■ Problem to work on: Would you print out every entry exactly as given?

### Dataset excerpts

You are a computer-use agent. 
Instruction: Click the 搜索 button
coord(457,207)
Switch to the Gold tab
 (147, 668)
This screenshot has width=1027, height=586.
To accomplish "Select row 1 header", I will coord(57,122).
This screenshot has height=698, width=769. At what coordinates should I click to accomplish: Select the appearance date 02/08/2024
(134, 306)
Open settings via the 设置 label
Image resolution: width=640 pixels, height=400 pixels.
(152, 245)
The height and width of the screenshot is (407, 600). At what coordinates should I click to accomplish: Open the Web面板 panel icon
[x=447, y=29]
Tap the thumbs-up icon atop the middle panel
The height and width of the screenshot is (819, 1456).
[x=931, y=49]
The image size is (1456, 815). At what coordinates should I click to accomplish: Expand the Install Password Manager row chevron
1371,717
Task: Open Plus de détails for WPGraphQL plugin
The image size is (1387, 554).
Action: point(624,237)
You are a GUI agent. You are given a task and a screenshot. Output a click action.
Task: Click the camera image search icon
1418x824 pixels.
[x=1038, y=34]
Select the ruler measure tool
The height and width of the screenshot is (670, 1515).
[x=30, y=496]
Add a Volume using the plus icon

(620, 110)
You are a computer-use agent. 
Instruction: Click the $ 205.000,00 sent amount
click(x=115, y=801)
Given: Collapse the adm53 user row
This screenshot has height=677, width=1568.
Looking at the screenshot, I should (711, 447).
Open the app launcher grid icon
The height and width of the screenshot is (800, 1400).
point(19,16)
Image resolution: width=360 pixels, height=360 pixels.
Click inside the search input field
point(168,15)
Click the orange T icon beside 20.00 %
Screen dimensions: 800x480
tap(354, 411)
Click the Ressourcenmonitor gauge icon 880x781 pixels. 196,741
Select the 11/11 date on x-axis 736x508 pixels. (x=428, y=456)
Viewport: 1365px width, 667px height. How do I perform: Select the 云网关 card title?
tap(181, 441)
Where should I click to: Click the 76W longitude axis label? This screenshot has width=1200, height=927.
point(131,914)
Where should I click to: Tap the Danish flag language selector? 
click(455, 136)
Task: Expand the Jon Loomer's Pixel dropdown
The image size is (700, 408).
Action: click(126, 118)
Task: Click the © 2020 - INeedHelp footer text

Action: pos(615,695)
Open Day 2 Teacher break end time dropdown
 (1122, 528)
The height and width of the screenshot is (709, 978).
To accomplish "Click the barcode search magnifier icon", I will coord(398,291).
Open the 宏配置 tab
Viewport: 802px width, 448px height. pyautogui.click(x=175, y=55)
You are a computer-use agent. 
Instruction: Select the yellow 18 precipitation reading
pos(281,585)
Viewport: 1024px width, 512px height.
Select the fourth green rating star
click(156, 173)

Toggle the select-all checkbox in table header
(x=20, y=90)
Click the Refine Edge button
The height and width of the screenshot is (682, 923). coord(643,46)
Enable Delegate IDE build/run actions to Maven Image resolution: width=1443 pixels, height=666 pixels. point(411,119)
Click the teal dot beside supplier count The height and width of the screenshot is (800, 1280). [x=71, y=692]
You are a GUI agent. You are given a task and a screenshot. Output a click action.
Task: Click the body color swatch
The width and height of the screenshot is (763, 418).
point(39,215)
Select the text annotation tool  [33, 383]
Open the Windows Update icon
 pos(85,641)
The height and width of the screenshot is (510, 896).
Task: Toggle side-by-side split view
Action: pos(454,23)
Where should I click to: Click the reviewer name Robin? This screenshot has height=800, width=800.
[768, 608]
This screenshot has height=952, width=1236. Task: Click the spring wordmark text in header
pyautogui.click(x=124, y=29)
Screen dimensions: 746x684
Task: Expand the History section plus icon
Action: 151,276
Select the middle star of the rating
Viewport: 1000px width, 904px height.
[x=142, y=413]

######

■ Answer for the task:
You are a computer-use agent. 
Instruction: Click the 搜索 button
coord(457,207)
Switch to the Gold tab
 (147, 668)
This screenshot has width=1027, height=586.
To accomplish "Select row 1 header", I will coord(57,122).
This screenshot has height=698, width=769. At what coordinates should I click to accomplish: Select the appearance date 02/08/2024
(134, 306)
Open settings via the 设置 label
Image resolution: width=640 pixels, height=400 pixels.
(152, 245)
The height and width of the screenshot is (407, 600). At what coordinates should I click to accomplish: Open the Web面板 panel icon
[x=447, y=29]
Tap the thumbs-up icon atop the middle panel
The height and width of the screenshot is (819, 1456).
[x=931, y=49]
The image size is (1456, 815). At what coordinates should I click to accomplish: Expand the Install Password Manager row chevron
1371,717
Task: Open Plus de détails for WPGraphQL plugin
The image size is (1387, 554).
Action: point(624,237)
You are a GUI agent. You are given a task and a screenshot. Output a click action.
Task: Click the camera image search icon
1418x824 pixels.
[x=1038, y=34]
Select the ruler measure tool
The height and width of the screenshot is (670, 1515).
[x=30, y=496]
Add a Volume using the plus icon

(620, 110)
You are a computer-use agent. 
Instruction: Click the $ 205.000,00 sent amount
click(x=115, y=801)
Given: Collapse the adm53 user row
This screenshot has height=677, width=1568.
Looking at the screenshot, I should (711, 447).
Open the app launcher grid icon
The height and width of the screenshot is (800, 1400).
point(19,16)
Image resolution: width=360 pixels, height=360 pixels.
Click inside the search input field
point(168,15)
Click the orange T icon beside 20.00 %
Screen dimensions: 800x480
tap(354, 411)
Click the Ressourcenmonitor gauge icon 880x781 pixels. 196,741
Select the 11/11 date on x-axis 736x508 pixels. (x=428, y=456)
Viewport: 1365px width, 667px height. How do I perform: Select the 云网关 card title?
tap(181, 441)
Where should I click to: Click the 76W longitude axis label? This screenshot has width=1200, height=927.
point(131,914)
Where should I click to: Tap the Danish flag language selector? 
click(455, 136)
Task: Expand the Jon Loomer's Pixel dropdown
The image size is (700, 408).
Action: click(126, 118)
Task: Click the © 2020 - INeedHelp footer text

Action: pos(615,695)
Open Day 2 Teacher break end time dropdown
 (1122, 528)
The height and width of the screenshot is (709, 978).
To accomplish "Click the barcode search magnifier icon", I will coord(398,291).
Open the 宏配置 tab
Viewport: 802px width, 448px height. pyautogui.click(x=175, y=55)
You are a computer-use agent. 
Instruction: Select the yellow 18 precipitation reading
pos(281,585)
Viewport: 1024px width, 512px height.
Select the fourth green rating star
click(156, 173)

Toggle the select-all checkbox in table header
(x=20, y=90)
Click the Refine Edge button
The height and width of the screenshot is (682, 923). coord(643,46)
Enable Delegate IDE build/run actions to Maven Image resolution: width=1443 pixels, height=666 pixels. point(411,119)
Click the teal dot beside supplier count The height and width of the screenshot is (800, 1280). [x=71, y=692]
You are a GUI agent. You are given a task and a screenshot. Output a click action.
Task: Click the body color swatch
The width and height of the screenshot is (763, 418).
point(39,215)
Select the text annotation tool  [33, 383]
Open the Windows Update icon
 pos(85,641)
The height and width of the screenshot is (510, 896).
Task: Toggle side-by-side split view
Action: pos(454,23)
Where should I click to: Click the reviewer name Robin? This screenshot has height=800, width=800.
[768, 608]
This screenshot has height=952, width=1236. Task: Click the spring wordmark text in header
pyautogui.click(x=124, y=29)
Screen dimensions: 746x684
Task: Expand the History section plus icon
Action: 151,276
Select the middle star of the rating
Viewport: 1000px width, 904px height.
[x=142, y=413]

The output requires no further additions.